Hi all,
I'm currently trying to determine differentially regulated peaks from my ChIP-seq data using the package THOR ( http://www.regulatory-genomics.org/thor-2/basic-intrstruction/ ). As I mentioned in the title, I'm having trouble trying to configure the RGT data folder so that I can use this package for Arabidopsis which is one of the requirements to run THOR.

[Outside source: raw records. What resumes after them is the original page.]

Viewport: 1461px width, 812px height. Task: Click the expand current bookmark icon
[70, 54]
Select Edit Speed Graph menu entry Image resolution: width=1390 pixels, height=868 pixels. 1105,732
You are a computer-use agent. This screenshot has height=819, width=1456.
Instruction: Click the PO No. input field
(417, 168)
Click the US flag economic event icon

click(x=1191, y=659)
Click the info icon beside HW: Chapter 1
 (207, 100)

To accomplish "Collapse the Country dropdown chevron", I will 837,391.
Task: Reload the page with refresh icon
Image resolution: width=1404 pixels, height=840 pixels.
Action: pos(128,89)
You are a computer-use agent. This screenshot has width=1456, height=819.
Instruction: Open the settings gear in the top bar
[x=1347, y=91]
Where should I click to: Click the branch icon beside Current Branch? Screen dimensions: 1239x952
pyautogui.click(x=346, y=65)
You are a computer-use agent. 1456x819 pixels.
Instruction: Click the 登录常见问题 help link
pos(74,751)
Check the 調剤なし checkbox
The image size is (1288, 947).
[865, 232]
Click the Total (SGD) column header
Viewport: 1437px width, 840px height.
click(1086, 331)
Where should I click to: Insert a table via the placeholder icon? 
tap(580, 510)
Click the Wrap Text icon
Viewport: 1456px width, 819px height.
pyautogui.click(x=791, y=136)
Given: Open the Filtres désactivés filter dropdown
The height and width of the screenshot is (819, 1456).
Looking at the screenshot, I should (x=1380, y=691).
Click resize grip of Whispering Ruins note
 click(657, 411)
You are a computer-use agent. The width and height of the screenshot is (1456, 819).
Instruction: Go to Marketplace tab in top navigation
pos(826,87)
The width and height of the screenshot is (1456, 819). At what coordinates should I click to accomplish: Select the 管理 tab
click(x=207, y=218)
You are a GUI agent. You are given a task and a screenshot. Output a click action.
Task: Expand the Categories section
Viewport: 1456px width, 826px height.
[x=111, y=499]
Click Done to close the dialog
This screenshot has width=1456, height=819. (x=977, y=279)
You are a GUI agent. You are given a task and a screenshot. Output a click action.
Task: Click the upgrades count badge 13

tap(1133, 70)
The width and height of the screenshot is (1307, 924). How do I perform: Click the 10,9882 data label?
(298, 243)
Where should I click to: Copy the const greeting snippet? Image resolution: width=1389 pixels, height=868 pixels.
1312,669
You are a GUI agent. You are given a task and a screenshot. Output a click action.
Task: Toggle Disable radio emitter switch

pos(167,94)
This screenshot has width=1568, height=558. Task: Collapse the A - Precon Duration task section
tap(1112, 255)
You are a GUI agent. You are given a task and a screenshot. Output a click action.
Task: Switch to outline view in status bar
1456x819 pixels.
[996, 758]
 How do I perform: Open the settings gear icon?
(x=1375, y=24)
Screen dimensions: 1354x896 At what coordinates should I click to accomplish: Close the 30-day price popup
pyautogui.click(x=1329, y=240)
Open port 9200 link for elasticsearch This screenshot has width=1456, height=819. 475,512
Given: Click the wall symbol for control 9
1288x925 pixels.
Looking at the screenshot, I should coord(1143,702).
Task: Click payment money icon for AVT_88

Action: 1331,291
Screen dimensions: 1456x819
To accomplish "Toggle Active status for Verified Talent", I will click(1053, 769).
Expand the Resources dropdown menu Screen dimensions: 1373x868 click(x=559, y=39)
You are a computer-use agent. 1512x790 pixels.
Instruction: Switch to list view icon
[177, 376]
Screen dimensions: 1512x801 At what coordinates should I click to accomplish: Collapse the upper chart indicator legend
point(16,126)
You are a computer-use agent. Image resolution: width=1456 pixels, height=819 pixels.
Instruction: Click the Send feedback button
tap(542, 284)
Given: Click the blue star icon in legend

So far I've found the genome fasta file, chromosome size file, and and the gene annotation gtf file which are all TAIR10 based. However, I just cannot find the gene_regions file and the gene_alias file. The required list of files are listed in the link below. http://www.regulatory-genomics.org/rgt/rgt-data-folder/
I might be asking a very novice question but, I will be very grateful for your help. Thank you in advance.
Best. Tatsuya
You should be able to generate the gene_regions file from the gtf (e.g. using bedops as suggested in https://www.biostars.org/p/56280/). For the gene_alias file you could try "cheating" and just give a tab-separated file containing one row for each gene with all three columns having the same Ensembl gene identifier (which seems to be identical to the TAIR AGIs). Or, you could play with this https://www.arabidopsis.org/download_files/Genes/gene_aliases_20130831.txt (possibly needs to be modified).